No script at Tony Awards, but plenty of song, dance, high spirits and history-making wins
CTV
The Tony Awards ceremony went off without a hitch on Sunday night. The event was scriptless, to honour a compromise with striking writers, but chock full of high-spirited Broadway performances drawing raucous cheers from an audience clearly thrilled to be there at all.
No script? No problem!
There was plenty of uncertainty in the run-up to this year's Tony Awards, which at one point seemed unlikely to happen at all due to the ongoing Hollywood writer's strike.

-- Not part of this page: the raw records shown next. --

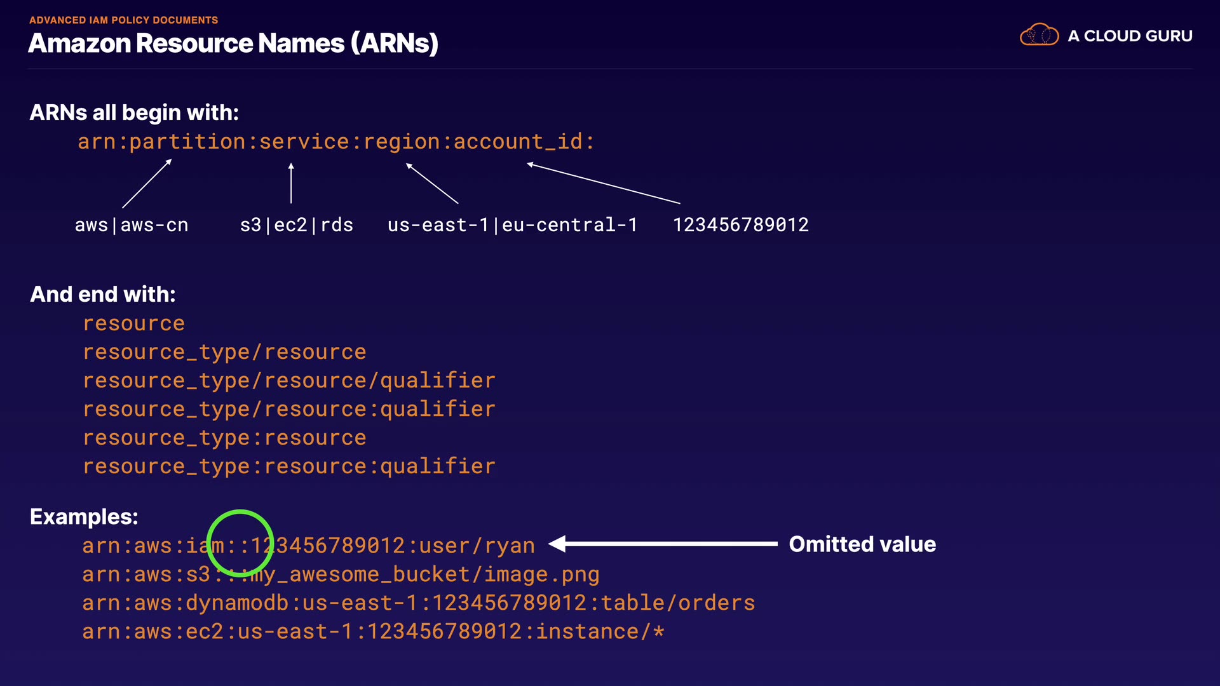This screenshot has width=1220, height=686.
Task: Click the aws|aws-cn partition example
Action: click(x=132, y=225)
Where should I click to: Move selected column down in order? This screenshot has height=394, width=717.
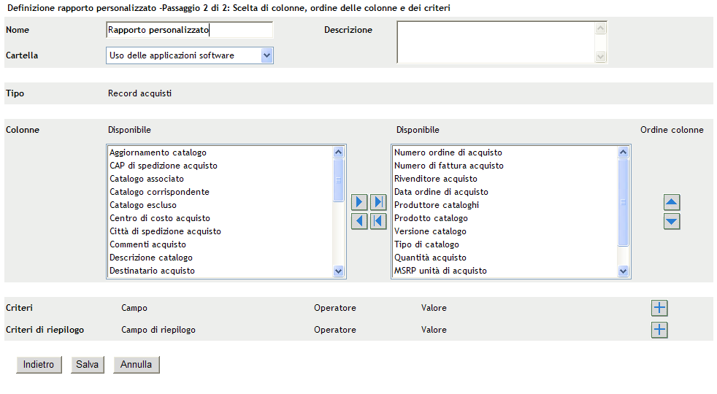[672, 221]
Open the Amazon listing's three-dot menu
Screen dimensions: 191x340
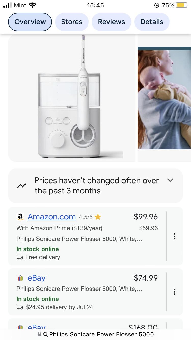pos(174,236)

But the ceremony went off without a hitch on Sunday night. The event was scriptless, to honour a compromise with striking writers, but chock full of high-spirited Broadway performances drawing raucous cheers from an audience clearly thrilled to be there at all.
It was a night of triumph for the small-scale but huge-hearted musical "Kimberly Akimbo," about a teenager with a rare aging disease, but also a night notable for inclusion: Two non-binary performers made history by winning their acting categories.
The ceremony also touched on the specter of anti-Semitism in very different places: Second World War Europe, with best play winner "Leopoldstadt," and early 20th-century America, with "Parade," winner for best musical revival.
In the end, the lack of scripted banter didn't much dampen the proceedings, and little wonder: Broadway folks are trained in improv. And of course there was more room for singing and dancing -- including from current shows not in competition -- and nobody was complaining about that.
Oh, and the show ended right on time.